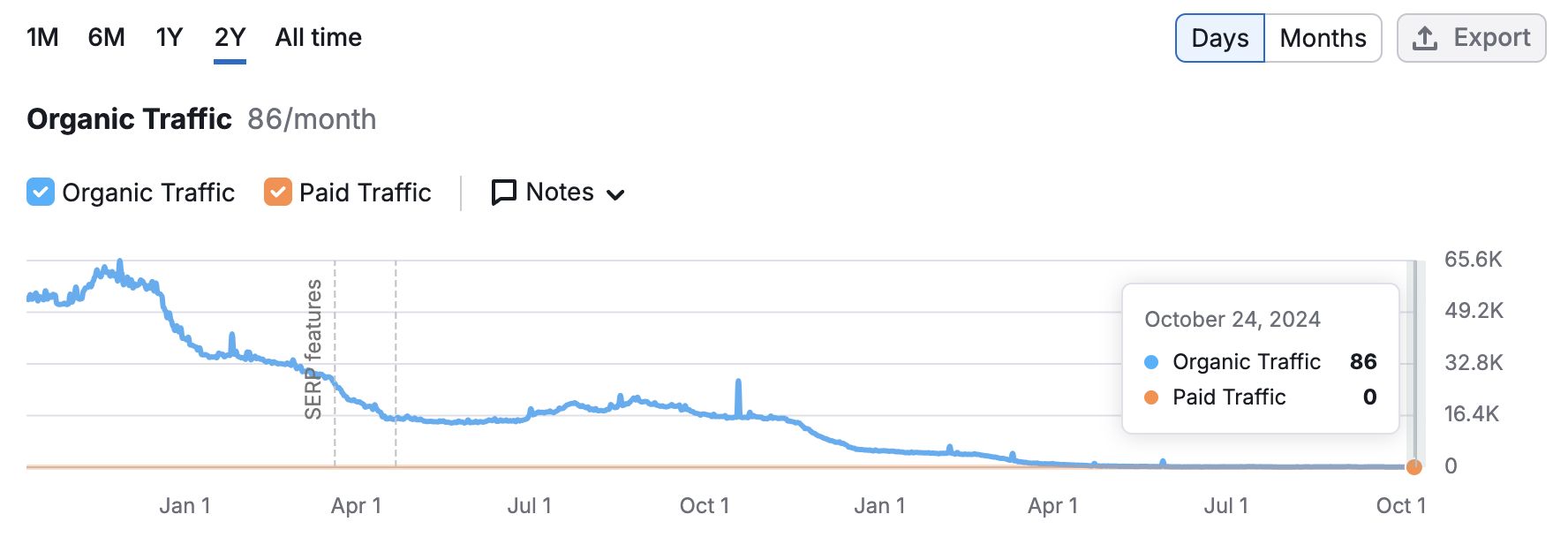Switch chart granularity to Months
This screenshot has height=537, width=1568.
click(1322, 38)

* * *

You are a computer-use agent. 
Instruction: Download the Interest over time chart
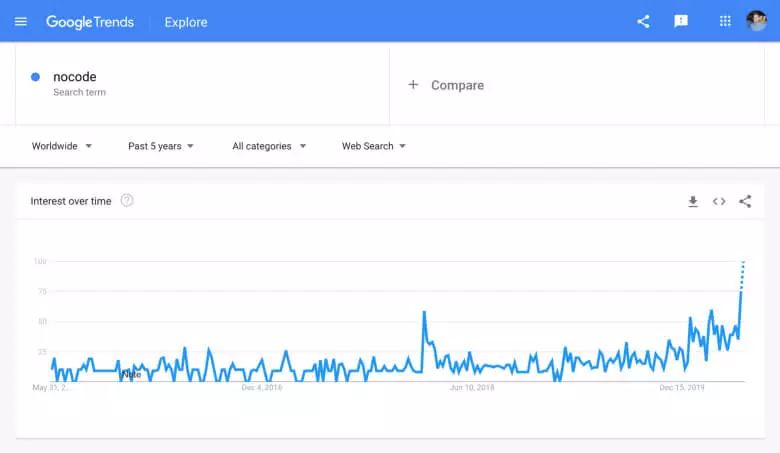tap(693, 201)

==

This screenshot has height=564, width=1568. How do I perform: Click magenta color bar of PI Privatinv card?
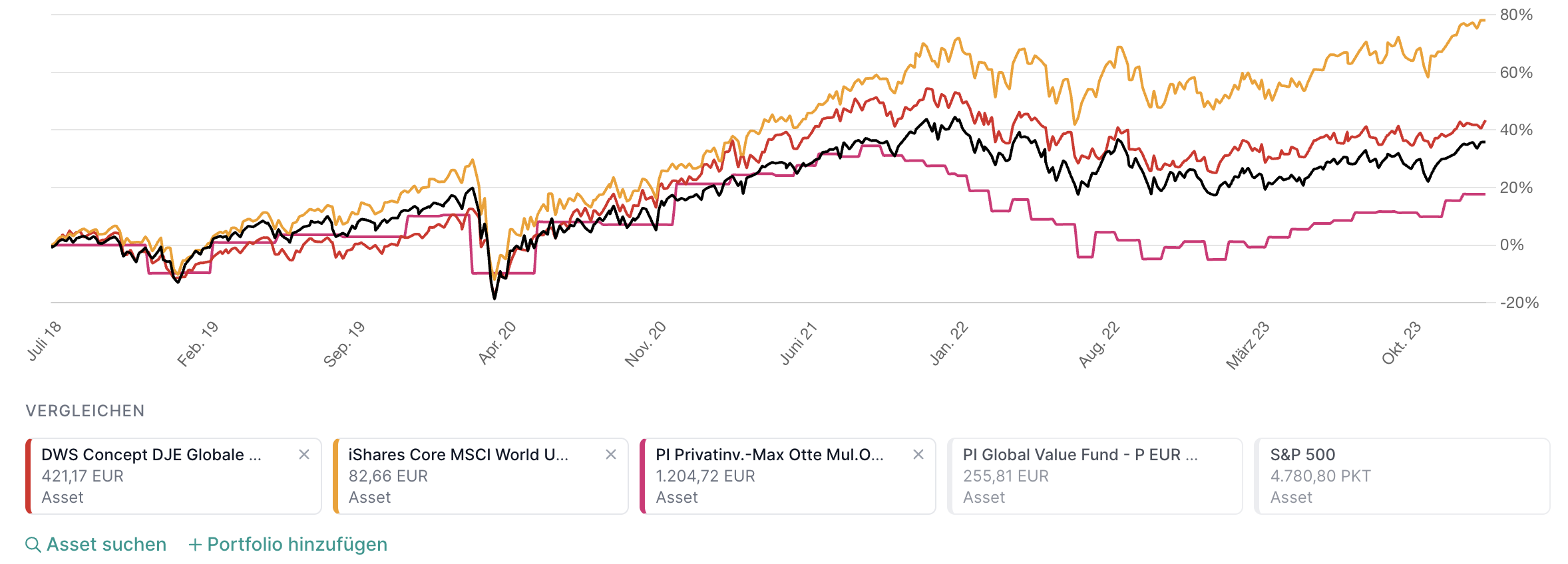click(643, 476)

■ **Set exercise**
Pull out every line above that contains the string "height", treating uppercase and lowercase as different.

■ **Solution to this task**
This screenshot has height=537, width=1568.
This screenshot has height=564, width=1568. How do I perform: Click magenta color bar of PI Privatinv card?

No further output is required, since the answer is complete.